### To do:
Only the lines from the one with "Task: Click the" through the end of the data below belong in the answer, restated word for word, pictures excluded.

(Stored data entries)
◆ ◆ ◆ ◆ ◆

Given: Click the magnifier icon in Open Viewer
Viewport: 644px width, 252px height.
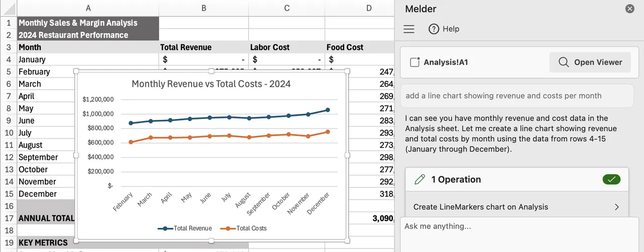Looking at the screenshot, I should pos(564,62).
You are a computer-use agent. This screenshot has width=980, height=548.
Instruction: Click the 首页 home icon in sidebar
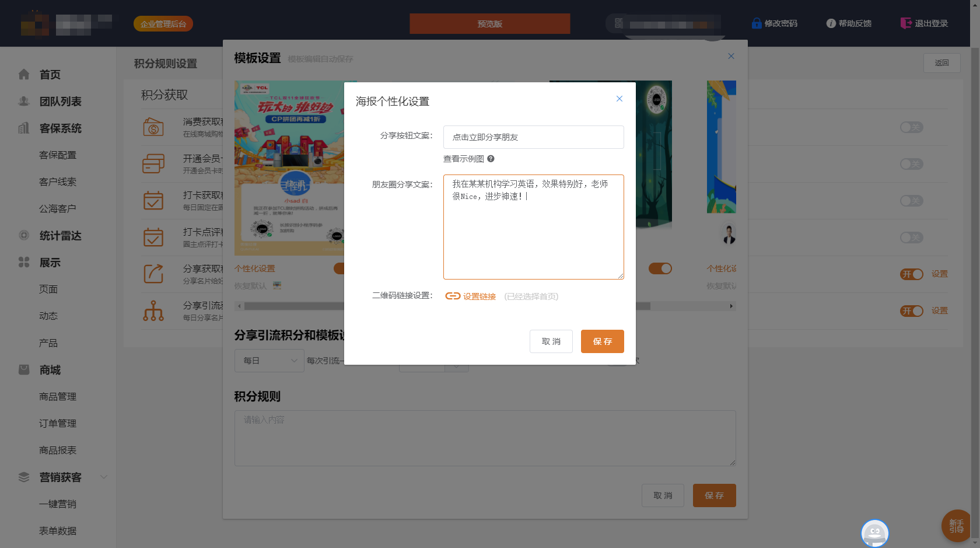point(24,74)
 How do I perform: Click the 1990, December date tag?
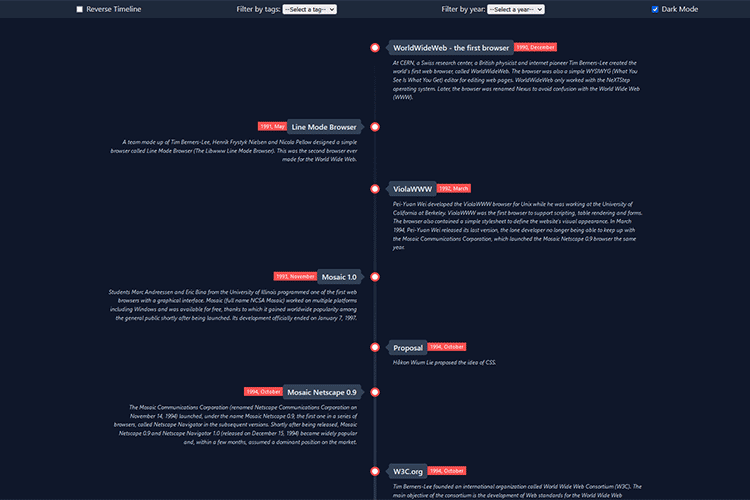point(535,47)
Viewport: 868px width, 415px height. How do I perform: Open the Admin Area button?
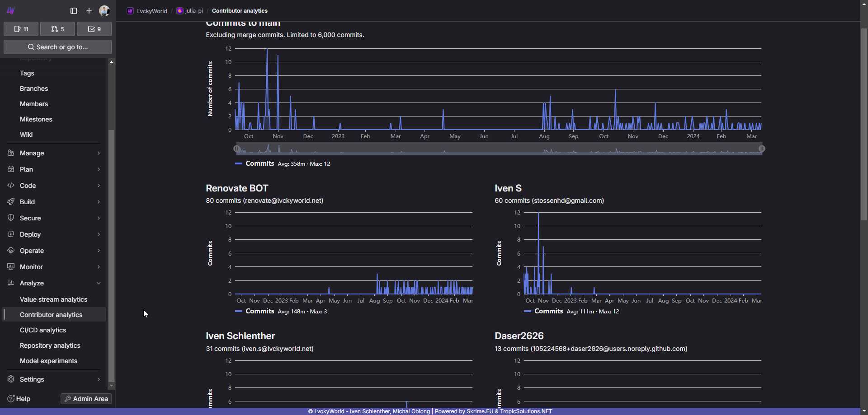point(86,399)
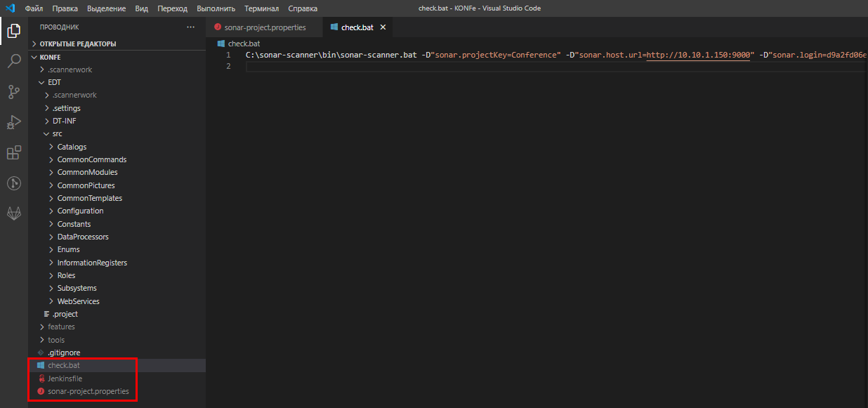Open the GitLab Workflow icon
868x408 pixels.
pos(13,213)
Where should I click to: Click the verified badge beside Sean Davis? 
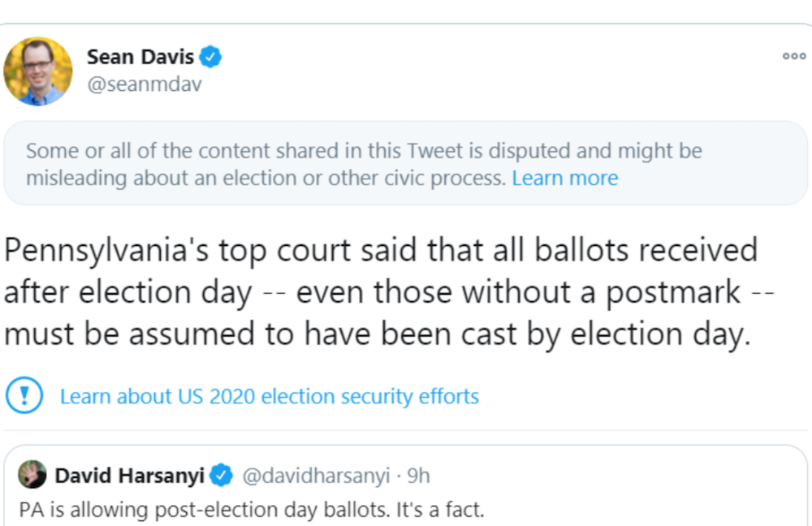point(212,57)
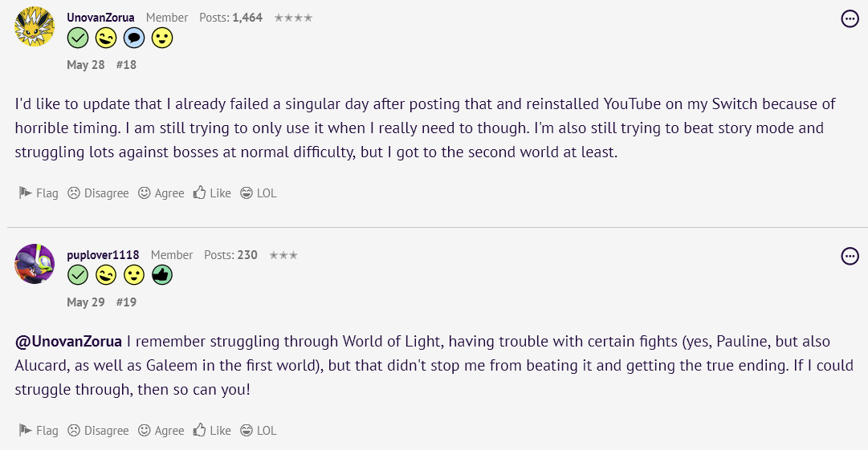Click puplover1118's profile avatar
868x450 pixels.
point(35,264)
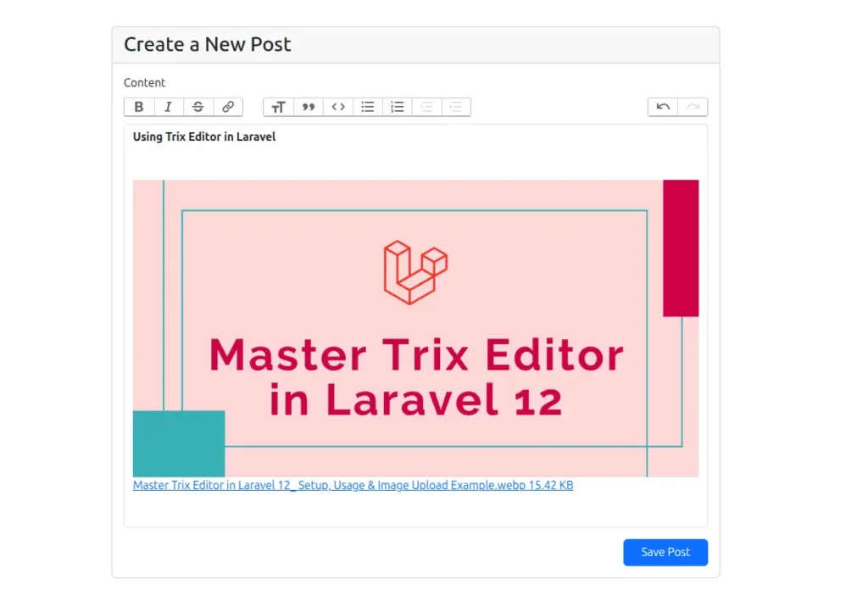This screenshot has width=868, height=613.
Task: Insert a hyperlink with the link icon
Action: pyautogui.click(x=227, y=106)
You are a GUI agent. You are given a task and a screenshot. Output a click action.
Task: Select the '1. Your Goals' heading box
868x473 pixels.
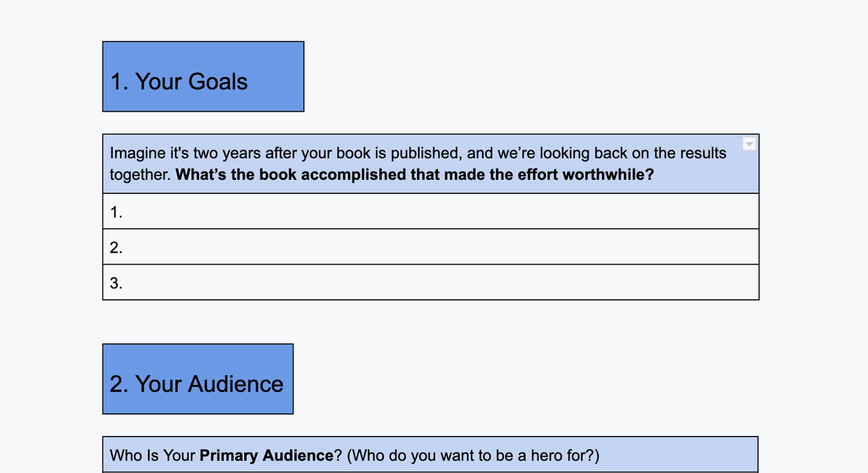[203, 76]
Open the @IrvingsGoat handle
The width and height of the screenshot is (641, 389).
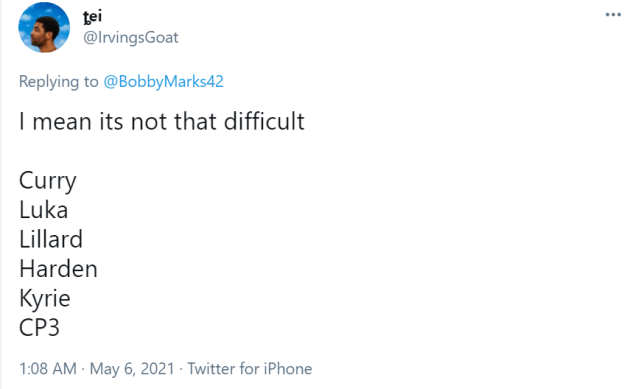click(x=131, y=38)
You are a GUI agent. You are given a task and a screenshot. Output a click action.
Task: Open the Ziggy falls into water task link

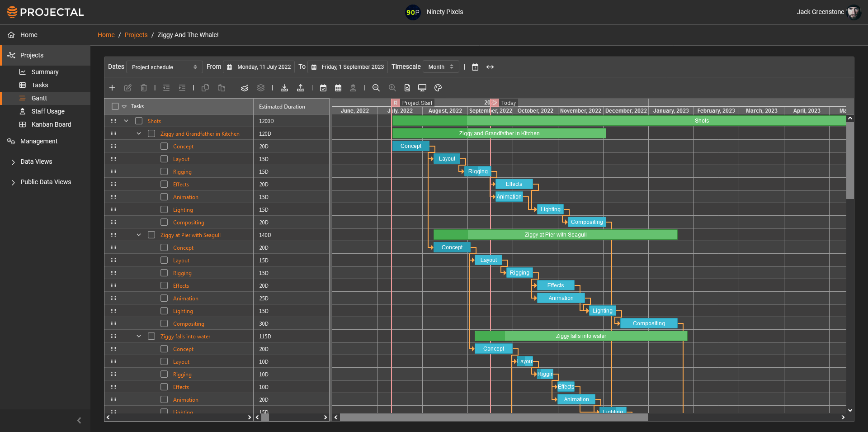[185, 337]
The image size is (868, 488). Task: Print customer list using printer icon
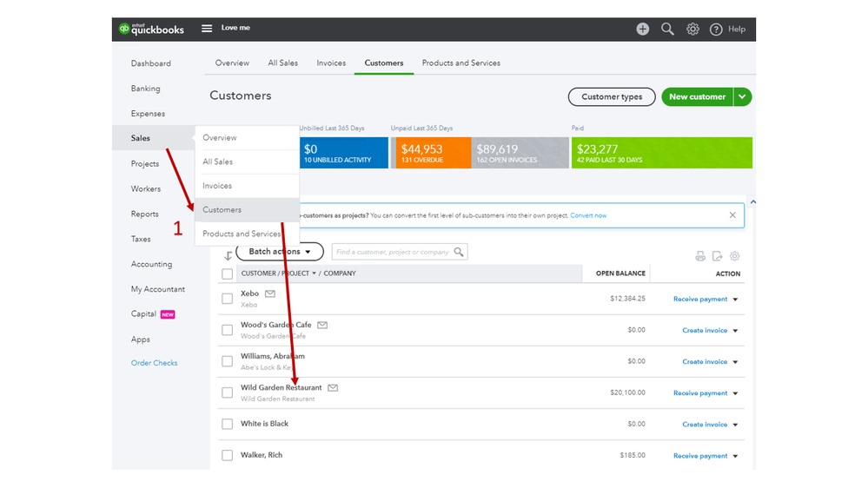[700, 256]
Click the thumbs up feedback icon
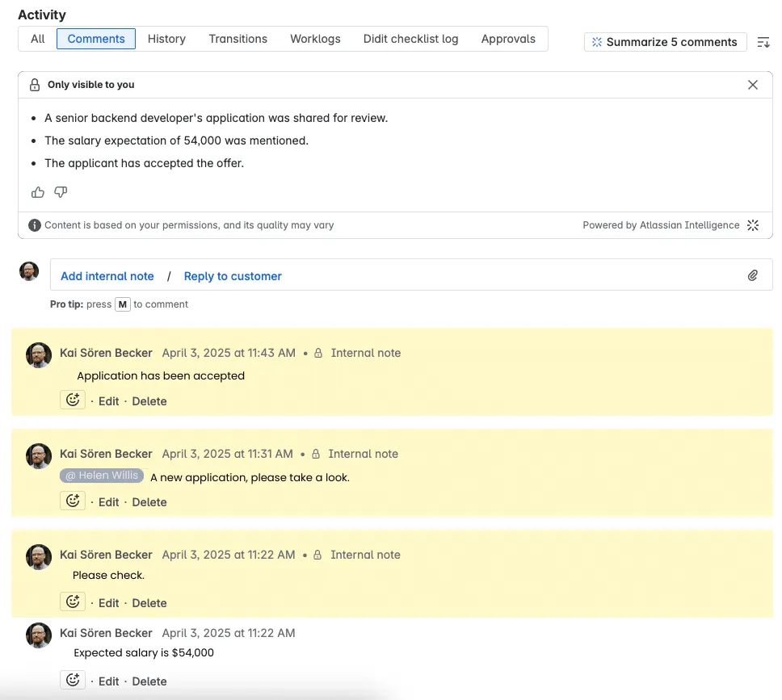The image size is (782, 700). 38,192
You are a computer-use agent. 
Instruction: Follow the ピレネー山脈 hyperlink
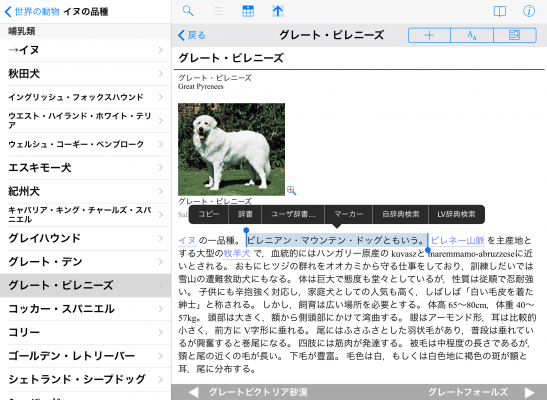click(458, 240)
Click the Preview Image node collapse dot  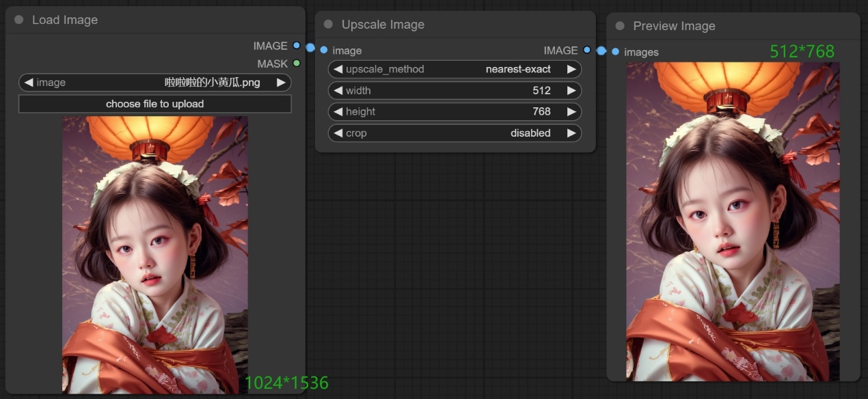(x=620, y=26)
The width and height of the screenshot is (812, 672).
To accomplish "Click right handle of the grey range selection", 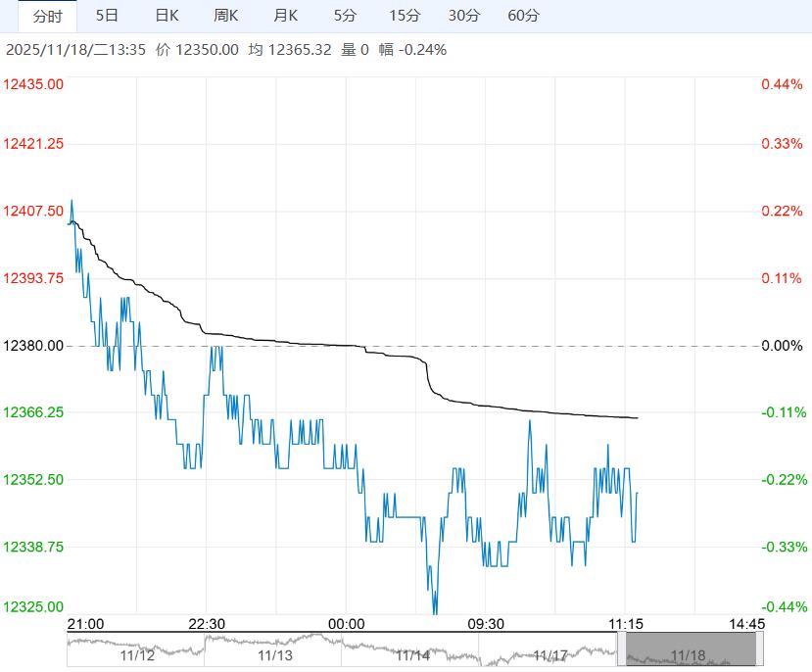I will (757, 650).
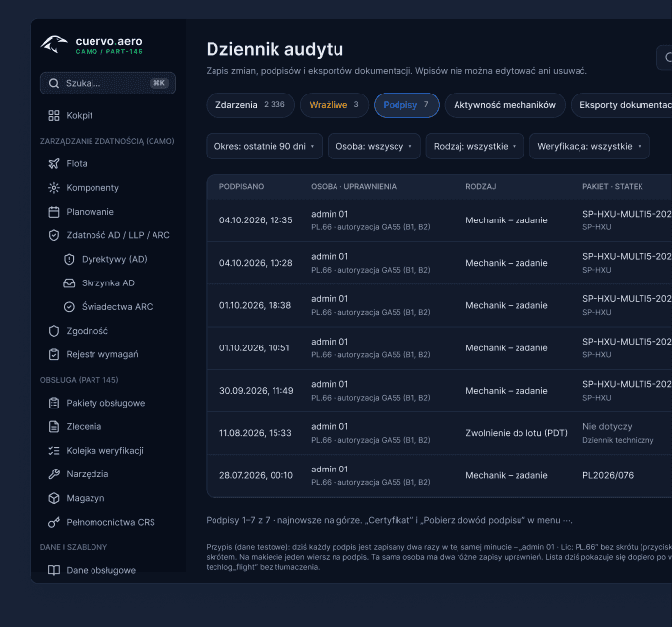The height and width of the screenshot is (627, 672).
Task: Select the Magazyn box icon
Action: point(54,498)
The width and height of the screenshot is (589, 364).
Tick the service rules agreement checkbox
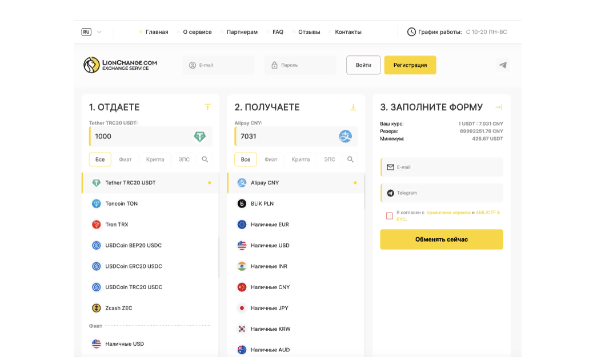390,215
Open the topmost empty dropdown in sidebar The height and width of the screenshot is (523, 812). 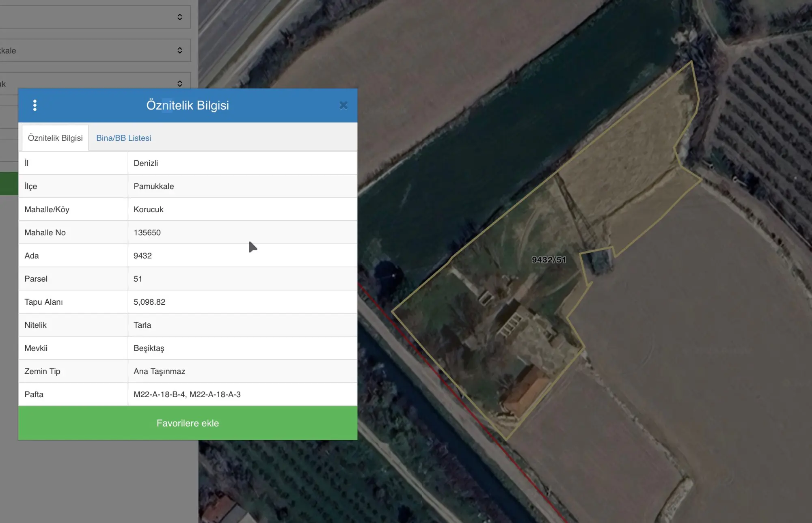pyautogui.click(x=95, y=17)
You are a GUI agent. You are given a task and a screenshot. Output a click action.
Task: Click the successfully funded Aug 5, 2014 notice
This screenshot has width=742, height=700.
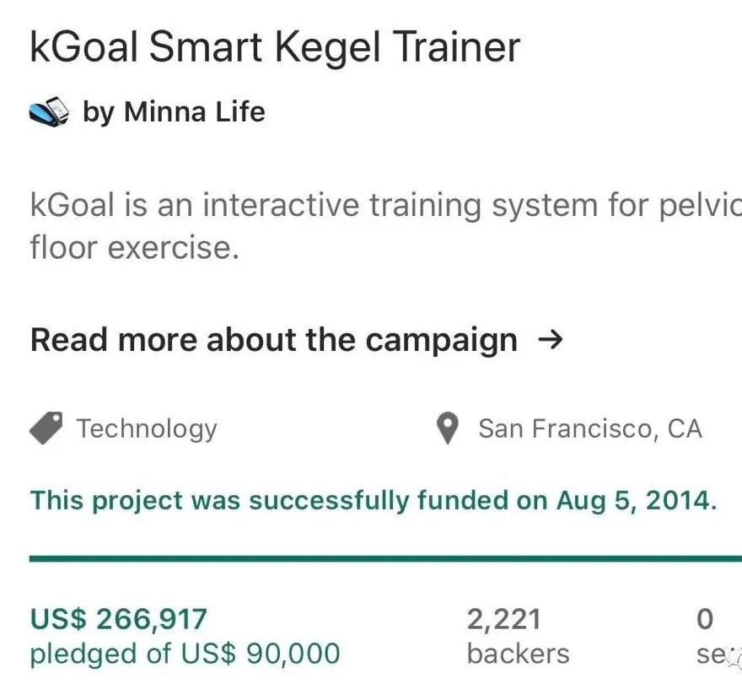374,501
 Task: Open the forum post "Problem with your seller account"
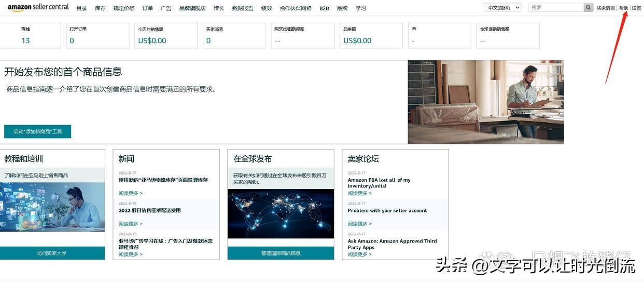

◆ ◆ ◆ ◆ ◆

### Solution for this task:
Task: Click the successfully funded Aug 5, 2014 notice
This screenshot has width=742, height=700.
374,501
 Task: Open the forum post "Problem with your seller account"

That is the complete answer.